▶ Selected excerpt:
* * * * * * * * *
Dan We needed a way of saying: do I like this thing you're saying, or do I hate it?
Dan We’ve got these really nice, tactile knobs that have a satisfying click as you turn them.
Nat The click is quite soft. We designed it to be used indoors, possibly an office environment, or in the home where you have easy access to power and wifi. In almost all the ways we could think of we designed it be very radio-like and not draw very much attention to itself.
Dan Quite unobtrusive. Just leave it on your desk or on the side table.
Nat It doesn’t look out of place.
Dan No, it doesn‘t look like someone’s hacky Arduino project. There are no bits of wires sticking out. But it also doesn’t look distinctive. It’s not shouting out for attention in any way.
Nat Yeah. It doesn’t look very tech-y.
Dan Yeah. It’s a satisfyingly generic object.
Nat I like that. Satisfyingly generic. But that was really the goal. We wanted it be indistinguishable from a radio playing in the background, which helps you ignore it. You’d think that reading out a notification is it’s primary function, but I think one of the main features is the ease with which it can be ignored. It’s not vying for your attention.
Dan Oh yeah, the BBC R&D thing for building your own internet-connected radios!
Nat Yeah, and it’s extremely good. It’s an audio player, which will listen to physical inputs. The whole platform is designed to run as soon as the Raspberry Pi boots. It takes care of all sorts of really annoying things that you’d have to do yourself to make a device like that work. It’s been pretty amazing using it. It simplified our workflow a lot. All we had to do was design and write the genetic algorithm which decides what information to play, and which will eventually distill the perfect news bulletin for Russell.
We also wrote software which takes things from the internet and creates phrases out of them. Those phrases need to be turned into audio. We use text to speech software on the Pi to do that. Once that is done the audio is then played. The scheduler generates the bulletins every fifteen minutes.
Dan The genetic algorithm and the creation of bulletins initially felt complicated, but it also felt justified. Russell had a very vague idea of what he wanted to explore; we had to figure out what that meant.
We settled on the idea of it being like top of the hour news, weather, sport, traffic, but personalised. Or maybe a little bit like BERG’s Little Printer, but instead of paper it’s audio based. We settled on the idea of having lots of different types of things it could say. We weren't sure which kinds Russell would be into and which things he wouldn't be into.
Nat Turns out, we totally misjudged how much Russell was into cricket.
Dan Right! But we’d made a thing that would learn what he liked, instead of having to figure out what he liked ourselves.
* * * * * * * * *
(Pixel coordinate grounding data)
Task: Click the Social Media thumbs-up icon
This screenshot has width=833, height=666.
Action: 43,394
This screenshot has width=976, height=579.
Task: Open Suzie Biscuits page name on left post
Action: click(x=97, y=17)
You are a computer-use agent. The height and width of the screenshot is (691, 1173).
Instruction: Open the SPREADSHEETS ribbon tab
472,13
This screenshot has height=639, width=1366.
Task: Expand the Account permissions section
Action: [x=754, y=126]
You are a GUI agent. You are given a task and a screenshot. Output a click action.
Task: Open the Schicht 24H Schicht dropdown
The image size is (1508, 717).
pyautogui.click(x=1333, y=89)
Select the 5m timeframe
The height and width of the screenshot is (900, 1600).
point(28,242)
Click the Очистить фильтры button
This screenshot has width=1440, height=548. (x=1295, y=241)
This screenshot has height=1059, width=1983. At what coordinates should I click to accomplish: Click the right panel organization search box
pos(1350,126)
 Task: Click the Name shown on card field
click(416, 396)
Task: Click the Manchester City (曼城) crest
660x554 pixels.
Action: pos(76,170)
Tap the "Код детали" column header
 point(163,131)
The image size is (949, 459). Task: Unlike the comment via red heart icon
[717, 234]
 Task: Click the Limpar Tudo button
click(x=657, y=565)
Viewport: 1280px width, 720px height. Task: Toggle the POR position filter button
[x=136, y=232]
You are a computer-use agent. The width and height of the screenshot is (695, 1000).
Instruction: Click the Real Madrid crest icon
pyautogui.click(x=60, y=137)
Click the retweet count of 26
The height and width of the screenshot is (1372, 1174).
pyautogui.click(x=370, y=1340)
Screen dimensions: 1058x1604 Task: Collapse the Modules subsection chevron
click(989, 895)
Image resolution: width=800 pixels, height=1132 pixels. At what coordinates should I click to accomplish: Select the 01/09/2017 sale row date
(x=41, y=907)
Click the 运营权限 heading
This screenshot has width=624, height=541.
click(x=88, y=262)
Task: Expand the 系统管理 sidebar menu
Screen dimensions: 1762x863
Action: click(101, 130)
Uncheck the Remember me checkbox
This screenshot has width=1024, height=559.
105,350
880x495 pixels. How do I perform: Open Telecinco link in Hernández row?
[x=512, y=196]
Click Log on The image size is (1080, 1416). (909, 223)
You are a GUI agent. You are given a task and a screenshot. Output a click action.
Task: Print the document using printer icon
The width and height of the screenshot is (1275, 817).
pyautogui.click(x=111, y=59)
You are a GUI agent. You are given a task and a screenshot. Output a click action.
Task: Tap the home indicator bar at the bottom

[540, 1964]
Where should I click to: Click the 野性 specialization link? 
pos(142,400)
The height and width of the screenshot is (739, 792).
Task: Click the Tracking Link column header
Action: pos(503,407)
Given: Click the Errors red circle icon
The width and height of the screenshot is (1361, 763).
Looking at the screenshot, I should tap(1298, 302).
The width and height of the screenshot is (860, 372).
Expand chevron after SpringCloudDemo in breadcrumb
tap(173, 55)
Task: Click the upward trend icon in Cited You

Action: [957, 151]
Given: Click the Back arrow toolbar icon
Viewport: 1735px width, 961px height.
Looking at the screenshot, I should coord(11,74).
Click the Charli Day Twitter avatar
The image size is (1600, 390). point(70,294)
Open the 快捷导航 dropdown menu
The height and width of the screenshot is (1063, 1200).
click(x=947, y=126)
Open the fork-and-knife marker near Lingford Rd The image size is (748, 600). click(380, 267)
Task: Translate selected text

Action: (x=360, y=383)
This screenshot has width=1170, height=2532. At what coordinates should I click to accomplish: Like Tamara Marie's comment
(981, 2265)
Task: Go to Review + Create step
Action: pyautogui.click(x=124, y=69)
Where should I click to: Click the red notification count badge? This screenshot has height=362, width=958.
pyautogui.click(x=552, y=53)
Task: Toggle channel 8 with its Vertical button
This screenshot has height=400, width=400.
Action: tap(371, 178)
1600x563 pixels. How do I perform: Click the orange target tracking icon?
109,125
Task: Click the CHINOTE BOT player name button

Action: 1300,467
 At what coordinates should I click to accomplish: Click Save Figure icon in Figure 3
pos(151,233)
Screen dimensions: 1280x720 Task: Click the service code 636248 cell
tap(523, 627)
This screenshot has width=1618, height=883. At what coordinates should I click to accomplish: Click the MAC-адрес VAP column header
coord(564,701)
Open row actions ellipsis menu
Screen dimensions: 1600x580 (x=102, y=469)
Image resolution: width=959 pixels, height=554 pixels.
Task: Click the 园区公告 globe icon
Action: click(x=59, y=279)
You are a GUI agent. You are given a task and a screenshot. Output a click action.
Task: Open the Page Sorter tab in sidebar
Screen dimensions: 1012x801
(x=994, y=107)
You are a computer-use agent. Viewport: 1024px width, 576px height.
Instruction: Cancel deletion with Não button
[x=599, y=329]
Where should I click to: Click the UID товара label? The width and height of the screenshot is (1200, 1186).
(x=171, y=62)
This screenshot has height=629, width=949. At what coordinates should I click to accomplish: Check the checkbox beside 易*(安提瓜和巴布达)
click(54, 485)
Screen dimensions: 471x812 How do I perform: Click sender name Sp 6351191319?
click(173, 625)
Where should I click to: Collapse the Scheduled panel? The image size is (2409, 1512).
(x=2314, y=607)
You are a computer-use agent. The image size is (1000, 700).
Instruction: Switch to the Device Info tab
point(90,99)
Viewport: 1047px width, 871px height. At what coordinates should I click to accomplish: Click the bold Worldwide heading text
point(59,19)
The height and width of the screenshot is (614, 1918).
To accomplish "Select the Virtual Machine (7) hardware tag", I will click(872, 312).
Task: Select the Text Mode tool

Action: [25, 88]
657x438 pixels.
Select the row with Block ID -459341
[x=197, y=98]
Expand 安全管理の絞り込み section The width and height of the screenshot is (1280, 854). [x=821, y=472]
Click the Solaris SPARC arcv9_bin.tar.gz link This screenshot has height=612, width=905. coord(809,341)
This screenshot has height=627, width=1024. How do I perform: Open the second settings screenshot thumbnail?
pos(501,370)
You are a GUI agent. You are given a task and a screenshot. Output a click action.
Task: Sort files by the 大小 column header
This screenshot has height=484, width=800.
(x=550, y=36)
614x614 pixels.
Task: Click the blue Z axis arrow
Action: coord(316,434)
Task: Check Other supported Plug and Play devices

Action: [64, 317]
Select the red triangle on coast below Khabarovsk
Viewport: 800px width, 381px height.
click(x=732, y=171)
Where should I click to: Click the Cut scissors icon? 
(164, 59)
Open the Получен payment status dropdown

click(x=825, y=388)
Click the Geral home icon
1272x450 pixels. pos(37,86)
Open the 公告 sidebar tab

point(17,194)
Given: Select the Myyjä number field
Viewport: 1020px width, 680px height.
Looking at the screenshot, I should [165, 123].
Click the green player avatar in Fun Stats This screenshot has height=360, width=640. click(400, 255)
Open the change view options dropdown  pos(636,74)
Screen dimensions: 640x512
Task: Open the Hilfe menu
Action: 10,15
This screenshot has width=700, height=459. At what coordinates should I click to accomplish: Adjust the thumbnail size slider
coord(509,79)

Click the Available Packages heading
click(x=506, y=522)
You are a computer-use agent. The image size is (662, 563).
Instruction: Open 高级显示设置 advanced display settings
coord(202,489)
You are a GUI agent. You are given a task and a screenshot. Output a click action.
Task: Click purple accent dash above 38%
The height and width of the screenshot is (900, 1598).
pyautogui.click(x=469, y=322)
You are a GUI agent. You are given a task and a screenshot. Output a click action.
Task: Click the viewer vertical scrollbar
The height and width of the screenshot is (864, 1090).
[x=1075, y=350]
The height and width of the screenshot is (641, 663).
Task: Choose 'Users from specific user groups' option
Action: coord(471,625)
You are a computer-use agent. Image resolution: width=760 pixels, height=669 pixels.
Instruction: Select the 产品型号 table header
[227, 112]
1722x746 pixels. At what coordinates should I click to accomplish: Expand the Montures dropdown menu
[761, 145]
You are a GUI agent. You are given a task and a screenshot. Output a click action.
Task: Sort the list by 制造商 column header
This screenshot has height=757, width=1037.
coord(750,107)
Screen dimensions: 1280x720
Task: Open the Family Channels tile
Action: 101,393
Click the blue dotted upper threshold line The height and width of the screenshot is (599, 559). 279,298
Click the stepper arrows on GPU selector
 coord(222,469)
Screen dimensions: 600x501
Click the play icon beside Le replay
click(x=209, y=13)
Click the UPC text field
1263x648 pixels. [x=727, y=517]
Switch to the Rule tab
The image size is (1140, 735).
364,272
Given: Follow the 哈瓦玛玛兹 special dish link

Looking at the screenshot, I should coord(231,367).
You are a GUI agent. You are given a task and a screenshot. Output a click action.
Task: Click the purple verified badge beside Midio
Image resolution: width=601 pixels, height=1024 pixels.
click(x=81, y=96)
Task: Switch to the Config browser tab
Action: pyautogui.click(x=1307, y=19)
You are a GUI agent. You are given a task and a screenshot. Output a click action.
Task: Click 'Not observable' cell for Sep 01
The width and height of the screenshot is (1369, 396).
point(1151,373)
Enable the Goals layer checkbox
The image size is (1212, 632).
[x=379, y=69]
* * * * * * * * *
▶ About this exercise: List the kinds of content named in the conversation about the radio-like device, where the bulletins are compared to top of the hour news.

▶ Solved exercise: News, weather, sport, traffic